(EXERCICES)
**A)** Reproduisez fidèlement, dans le texte sur les tentatives de vol, le passage qui s'ouvre sur les mots contenant « Il n’en fut » et se clôt sur « se blessa dangereusement. ».
**B)** Poursuivez le texte sur les tentatives de vol à partir de sa dernière phrase.

(TEXTE DU DOCUMENT)

---------------

Il n’en fut pas de même d’un certain Bernon, qui, à Francfort, se cassa le cou, en essayant de voler.

La tradition rapporte que, sous Louis XIV, un danseur de corde, nommé Alard, annonça qu’il ferait devant le roi, à Saint-Germain, une expérience de vol aérien. Il devait s’élancer de la terrasse, et se rendre, par la voie de l’air, jusque dans le bois du Vésinet. Il paraît qu’il se servait d’une sorte de pales ou plans inclinés, à l’aide desquels il comptait s’abaisser doucement vers la terre. Il partit ; mais l’appareil répondant mal aux vues de sa construction, le maladroit Dédale tomba au pied de la terrasse, et se blessa dangereusement.

À une époque plus rapprochée de la nôtre, le marquis de Baqueville eut, à Paris, un sort à peu près semblable. Il avait construit d’énormes ailes, pareilles à celles qu’on donne aux anges ; il annonça qu’il traverserait la Seine en volant, et viendrait s’abattre dans le jardin des Tuileries. L’hôtel du marquis de Baqueville était situé sur le quai des Théatins, au coin de la rue des Saints-Pères. Il s’élança de sa fenêtre, et s’abandonna à l’air. Il paraît que dans les premiers instants, son vol fut assez heureux ; mais lorsqu’il fut parvenu au milieu de la Seine, ses mouvements devinrent incertains, et il finit par tomber sur un bateau de blanchisseuses. Le volume de ses ailes amortit un peu la chute : il en fut quitte pour une cuisse cassée.

En 1772, l’abbé Desforges, chanoine à Étampes, fit publier, par la voie des journaux, l’annonce de l’expérience publique d’une voiture volante de son invention. Au jour indiqué, un grand nombre de curieux répondirent à cet appel. On trouva le chanoine installé, avec sa voiture, sur la vieille tour de Guitel. Sa machine était une sorte de nacelle, munie de grandes ailes à charnières. Elle était longue de sept pieds, et large de trois et demi. Selon l’inventeur, tout avait été prévu ; la gondole, qui pouvait, au besoin, servir de bateau, devait faire trente lieues à l’heure ; ni les vents, ni la pluie, ni l’orage, ne devaient arrêter son essor.

Le chanoine entra dans sa voiture, et le moment du départ étant venu, il déploya ses ailes, qui furent mises en mouvement avec une grande vitesse. Mais, il ne put réussir à prendre son vol.

L’auteur anonyme d’un ouvrage intitulé Essai sur l’art du vol aérien, donne les détails qui vont suivre, sur le bateau volant du chanoine Desforges.

---------------

(INFORMATIONS AFFICHÉES)

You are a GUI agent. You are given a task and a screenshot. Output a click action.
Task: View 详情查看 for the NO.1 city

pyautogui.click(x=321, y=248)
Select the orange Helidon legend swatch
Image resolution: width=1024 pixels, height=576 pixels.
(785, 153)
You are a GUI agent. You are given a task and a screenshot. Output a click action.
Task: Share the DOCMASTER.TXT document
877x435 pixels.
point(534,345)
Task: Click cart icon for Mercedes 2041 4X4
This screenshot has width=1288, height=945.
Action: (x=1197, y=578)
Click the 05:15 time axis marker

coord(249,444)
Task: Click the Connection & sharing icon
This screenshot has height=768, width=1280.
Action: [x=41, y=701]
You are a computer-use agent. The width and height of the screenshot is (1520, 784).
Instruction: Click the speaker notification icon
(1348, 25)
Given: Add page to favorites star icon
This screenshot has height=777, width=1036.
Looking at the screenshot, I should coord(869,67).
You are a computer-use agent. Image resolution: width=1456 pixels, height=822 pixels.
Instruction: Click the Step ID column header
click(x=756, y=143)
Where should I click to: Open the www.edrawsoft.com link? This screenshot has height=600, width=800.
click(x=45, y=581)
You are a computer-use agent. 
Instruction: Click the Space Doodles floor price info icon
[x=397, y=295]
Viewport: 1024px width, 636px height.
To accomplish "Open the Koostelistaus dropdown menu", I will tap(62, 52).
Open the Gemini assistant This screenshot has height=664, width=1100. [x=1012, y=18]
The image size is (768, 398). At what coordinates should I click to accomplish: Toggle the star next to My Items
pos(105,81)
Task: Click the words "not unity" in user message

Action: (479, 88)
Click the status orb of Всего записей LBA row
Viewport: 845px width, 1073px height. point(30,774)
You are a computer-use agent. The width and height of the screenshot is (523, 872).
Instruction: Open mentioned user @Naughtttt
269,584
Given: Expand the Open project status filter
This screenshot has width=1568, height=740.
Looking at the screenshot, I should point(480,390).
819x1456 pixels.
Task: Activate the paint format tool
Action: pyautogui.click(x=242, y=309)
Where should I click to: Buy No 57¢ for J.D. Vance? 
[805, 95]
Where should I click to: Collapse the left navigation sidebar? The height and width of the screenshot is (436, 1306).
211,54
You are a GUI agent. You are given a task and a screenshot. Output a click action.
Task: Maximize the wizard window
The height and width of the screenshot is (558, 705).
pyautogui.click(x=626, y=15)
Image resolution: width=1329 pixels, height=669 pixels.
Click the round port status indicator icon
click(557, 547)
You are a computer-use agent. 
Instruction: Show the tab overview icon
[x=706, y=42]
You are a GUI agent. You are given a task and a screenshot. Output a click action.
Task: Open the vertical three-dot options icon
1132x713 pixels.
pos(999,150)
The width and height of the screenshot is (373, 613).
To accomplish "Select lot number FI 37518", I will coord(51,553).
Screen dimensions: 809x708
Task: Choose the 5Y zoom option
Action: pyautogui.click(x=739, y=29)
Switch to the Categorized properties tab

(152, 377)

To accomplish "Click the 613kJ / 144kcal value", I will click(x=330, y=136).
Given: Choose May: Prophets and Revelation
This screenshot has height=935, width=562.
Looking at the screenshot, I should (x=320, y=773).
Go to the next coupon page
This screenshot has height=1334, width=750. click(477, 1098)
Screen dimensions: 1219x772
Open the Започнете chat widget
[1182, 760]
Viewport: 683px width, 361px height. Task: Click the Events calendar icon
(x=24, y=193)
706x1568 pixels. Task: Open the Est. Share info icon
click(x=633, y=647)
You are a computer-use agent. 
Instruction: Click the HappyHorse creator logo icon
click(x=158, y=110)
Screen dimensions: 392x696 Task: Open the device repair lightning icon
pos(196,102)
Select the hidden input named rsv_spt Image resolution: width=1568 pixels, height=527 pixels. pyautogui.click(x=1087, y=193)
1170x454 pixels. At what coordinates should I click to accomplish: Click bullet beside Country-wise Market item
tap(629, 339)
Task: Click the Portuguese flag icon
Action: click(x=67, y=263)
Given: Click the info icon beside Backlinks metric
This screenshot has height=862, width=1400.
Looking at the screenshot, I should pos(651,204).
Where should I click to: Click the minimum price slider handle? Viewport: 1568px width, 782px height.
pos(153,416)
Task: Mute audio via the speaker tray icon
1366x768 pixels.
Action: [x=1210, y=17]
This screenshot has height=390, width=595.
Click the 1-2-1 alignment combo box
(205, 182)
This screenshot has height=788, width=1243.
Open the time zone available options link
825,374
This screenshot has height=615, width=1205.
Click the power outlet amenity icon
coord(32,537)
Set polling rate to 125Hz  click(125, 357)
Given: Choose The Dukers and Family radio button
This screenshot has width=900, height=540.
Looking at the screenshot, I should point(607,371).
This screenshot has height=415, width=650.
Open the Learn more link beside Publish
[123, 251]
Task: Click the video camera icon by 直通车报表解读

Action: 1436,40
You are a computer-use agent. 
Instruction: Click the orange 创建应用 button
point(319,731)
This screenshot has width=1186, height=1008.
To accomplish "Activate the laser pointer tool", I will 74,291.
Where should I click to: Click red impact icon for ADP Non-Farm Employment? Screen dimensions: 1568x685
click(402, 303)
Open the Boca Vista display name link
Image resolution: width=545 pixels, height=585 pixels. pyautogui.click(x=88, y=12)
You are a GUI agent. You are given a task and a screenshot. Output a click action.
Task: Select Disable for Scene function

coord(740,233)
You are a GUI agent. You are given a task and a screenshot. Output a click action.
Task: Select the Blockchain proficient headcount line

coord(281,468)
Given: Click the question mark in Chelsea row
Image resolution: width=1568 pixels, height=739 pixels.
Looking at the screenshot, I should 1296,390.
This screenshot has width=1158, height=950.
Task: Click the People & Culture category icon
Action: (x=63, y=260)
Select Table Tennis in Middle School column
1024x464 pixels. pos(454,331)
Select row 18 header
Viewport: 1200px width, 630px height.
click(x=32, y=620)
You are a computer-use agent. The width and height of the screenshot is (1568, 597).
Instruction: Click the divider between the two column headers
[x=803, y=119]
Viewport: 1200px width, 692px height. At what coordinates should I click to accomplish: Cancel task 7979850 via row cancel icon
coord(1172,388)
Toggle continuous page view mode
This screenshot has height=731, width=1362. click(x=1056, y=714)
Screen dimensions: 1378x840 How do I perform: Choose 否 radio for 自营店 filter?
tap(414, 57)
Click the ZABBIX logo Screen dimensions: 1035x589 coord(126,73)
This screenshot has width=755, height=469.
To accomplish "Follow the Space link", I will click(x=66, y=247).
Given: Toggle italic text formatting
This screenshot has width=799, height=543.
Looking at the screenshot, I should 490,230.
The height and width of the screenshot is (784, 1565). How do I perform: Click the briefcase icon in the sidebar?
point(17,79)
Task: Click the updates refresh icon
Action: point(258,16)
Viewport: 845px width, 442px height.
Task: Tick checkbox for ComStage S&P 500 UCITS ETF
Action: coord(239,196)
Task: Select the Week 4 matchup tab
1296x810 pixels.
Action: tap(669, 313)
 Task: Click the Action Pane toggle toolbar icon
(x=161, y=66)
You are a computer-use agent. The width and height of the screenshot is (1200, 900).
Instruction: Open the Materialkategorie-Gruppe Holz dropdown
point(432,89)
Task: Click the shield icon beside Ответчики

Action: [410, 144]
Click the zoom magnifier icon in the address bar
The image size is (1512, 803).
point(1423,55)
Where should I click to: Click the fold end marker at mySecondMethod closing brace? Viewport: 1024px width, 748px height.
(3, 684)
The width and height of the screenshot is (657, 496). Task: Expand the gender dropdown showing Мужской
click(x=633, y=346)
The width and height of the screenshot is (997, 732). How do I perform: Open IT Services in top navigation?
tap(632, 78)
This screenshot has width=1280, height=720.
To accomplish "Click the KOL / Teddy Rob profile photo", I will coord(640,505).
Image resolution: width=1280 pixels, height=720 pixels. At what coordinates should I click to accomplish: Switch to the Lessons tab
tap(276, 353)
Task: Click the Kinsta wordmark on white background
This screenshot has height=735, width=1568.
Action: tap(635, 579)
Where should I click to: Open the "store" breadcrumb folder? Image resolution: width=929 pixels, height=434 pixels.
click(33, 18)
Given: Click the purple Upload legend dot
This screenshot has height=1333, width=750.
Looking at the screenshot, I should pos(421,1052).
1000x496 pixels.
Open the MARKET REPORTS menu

---------------

(CORRIGÉ DES EXERCICES)
**A)**
Il n’en fut pas de même d’un certain Bernon, qui, à Francfort, se cassa le cou, en essayant de voler.

La tradition rapporte que, sous Louis XIV, un danseur de corde, nommé Alard, annonça qu’il ferait devant le roi, à Saint-Germain, une expérience de vol aérien. Il devait s’élancer de la terrasse, et se rendre, par la voie de l’air, jusque dans le bois du Vésinet. Il paraît qu’il se servait d’une sorte de pales ou plans inclinés, à l’aide desquels il comptait s’abaisser doucement vers la terre. Il partit ; mais l’appareil répondant mal aux vues de sa construction, le maladroit Dédale tomba au pied de la terrasse, et se blessa dangereusement.

**B)**
« M. Desforges, chanoine de Sainte-Croix, à Étampes, persuadé de la possibilité de voler, fit une voiture volante. Jaloux de son travail, le regardant moins comme un moyen de s’illustrer que comme celui de se procurer une plus grande fortune, il fit insérer, dans les papiers publics, qu’il avait trouvé l’art de voler ; mais il ajouta qu’il n’aurait pas plutôt exposé sa machine au grand jour, que sa simplicité la ferait bientôt imiter, qu’il n’était pas juste que le fruit de son travail fût perdu. En conséquence, il proposa que quand l’expérience aurait couronné du plus grand succès sa voiture volante, on lui délivrât une somme de cent mille livres, dont il demandait que la consignation fût faite chez un notaire, avant l’expérience.

Le public aime assez qu’on lui propose des expériences de ce genre, mais la somme était si forte qu’il se passa quelque temps avant que ce dépôt fut fait. Peut-être aussi que, persuadé que cette expérience n’aurait aucun succès, le public ne crut pas devoir s’en occuper. Alors le chanoine Desforges prit d’autres arrangements, qu’il proposa de nouveau. Il y a toujours de vrais citoyens qui ne méprisent aucune idée, quand elle semble tenir à une originalité qui est souvent une marque de génie. Ces citoyens se trouvèrent à Lyon, l’argent fut déposé en espèces chez un notaire de cette ville, et l’acte de dépôt et d’abandon, en cas de réussite, revêtu des formes les plus authentiques, fut envoyé au chanoine lui-même, qui n’eut plus qu’à se préparer à son expérience.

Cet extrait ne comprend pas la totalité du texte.